- **DIRECTIONS**
For this exercise, reproduce the entries below exactly, but only from the line containing "You are a computer-use" through the line containing "666x580 pixels.", both included.

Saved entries
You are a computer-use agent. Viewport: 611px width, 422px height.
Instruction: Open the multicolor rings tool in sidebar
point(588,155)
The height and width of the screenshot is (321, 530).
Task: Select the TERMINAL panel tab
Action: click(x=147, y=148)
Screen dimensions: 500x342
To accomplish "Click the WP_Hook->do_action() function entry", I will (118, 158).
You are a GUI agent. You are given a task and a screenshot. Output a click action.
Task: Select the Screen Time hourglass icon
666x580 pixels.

* * *

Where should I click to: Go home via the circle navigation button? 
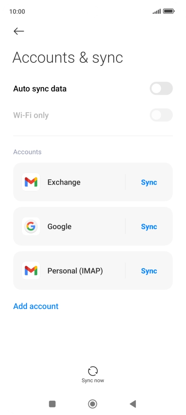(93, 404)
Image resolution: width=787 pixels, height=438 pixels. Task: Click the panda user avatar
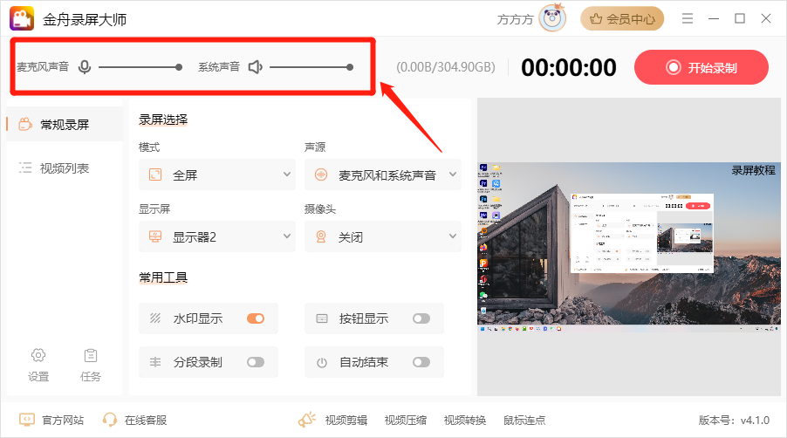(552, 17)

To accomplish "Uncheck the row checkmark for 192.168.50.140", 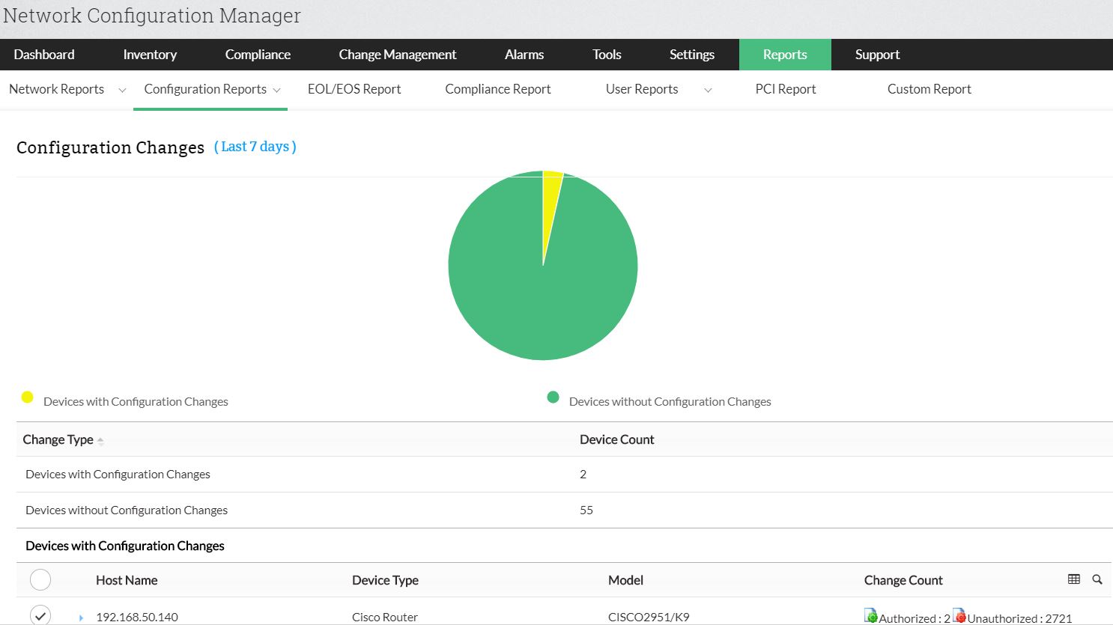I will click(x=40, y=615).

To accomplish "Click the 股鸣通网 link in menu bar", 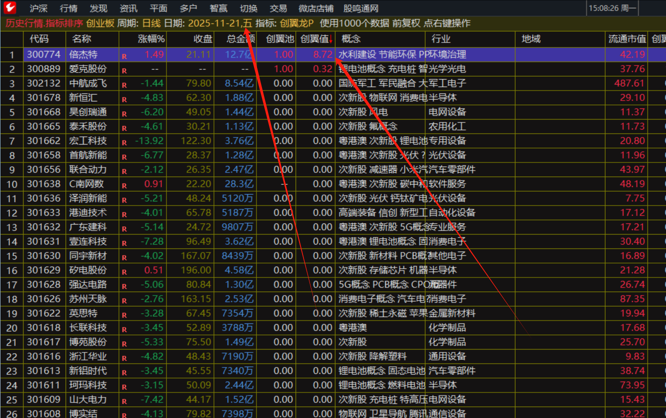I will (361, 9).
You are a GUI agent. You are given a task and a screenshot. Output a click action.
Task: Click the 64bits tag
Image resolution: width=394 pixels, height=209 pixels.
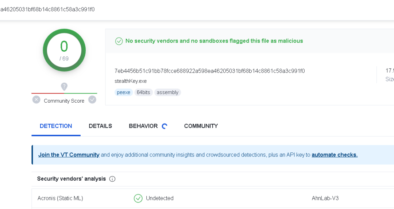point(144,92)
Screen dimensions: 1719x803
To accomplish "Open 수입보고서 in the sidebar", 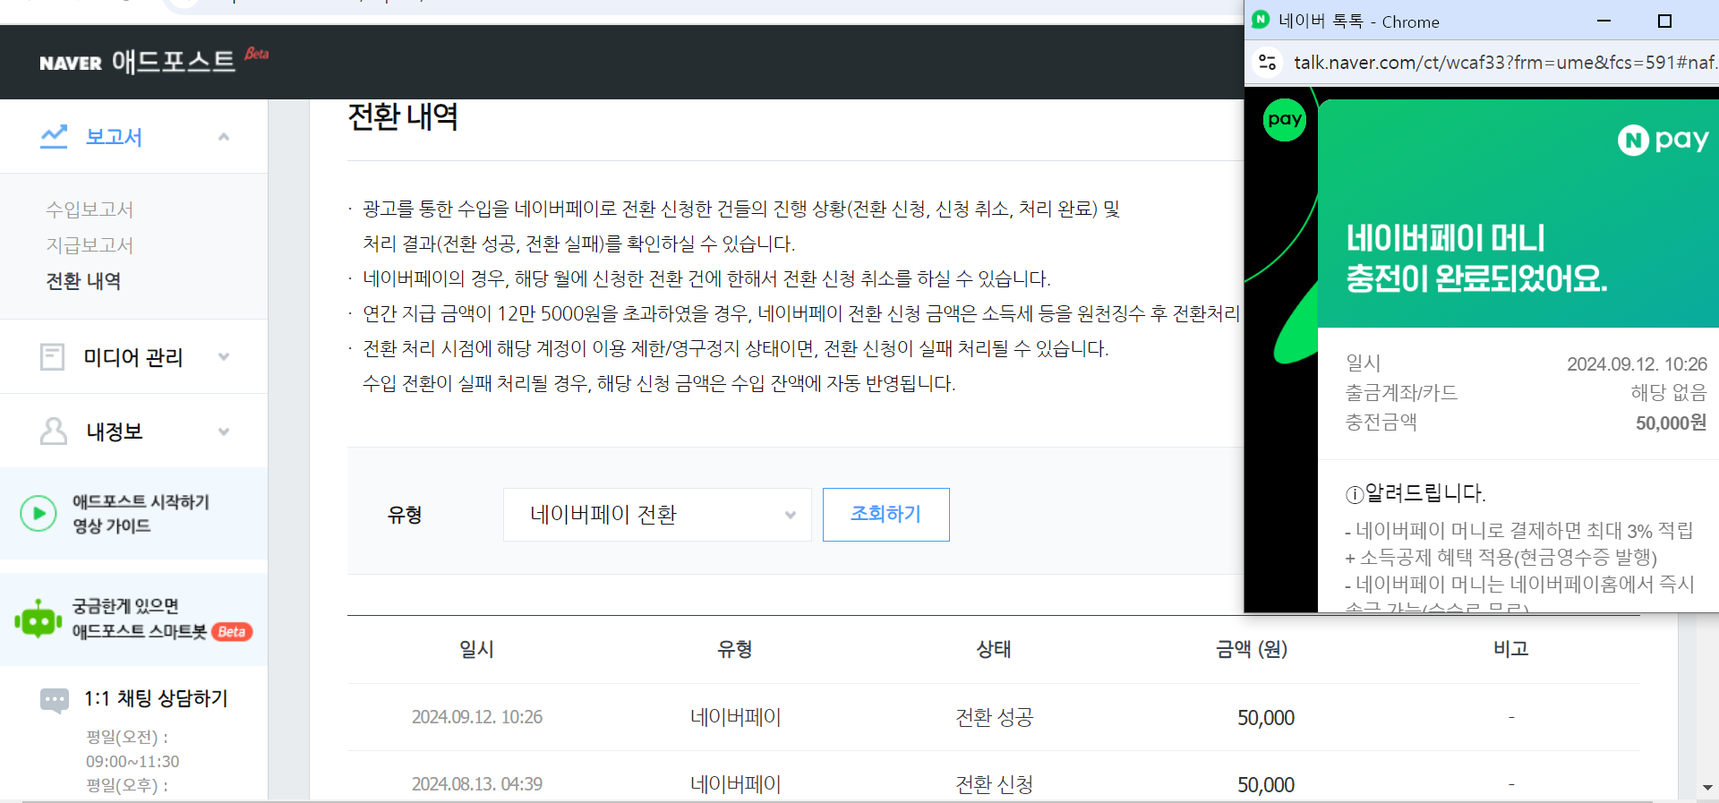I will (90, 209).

- **TASK OUTPUT**
You are a computer-use agent. Viewport: 611px width, 422px height.
Instruction: Open the multicolor rings tool in sidebar
point(588,155)
The height and width of the screenshot is (321, 530).
Task: Select the TERMINAL panel tab
Action: click(x=147, y=148)
Screen dimensions: 500x342
To accomplish "Click the WP_Hook->do_action() function entry", I will (118, 158).
You are a GUI agent. You are given a task and a screenshot. Output a click action.
Task: Select the Screen Time hourglass icon
666x580 pixels.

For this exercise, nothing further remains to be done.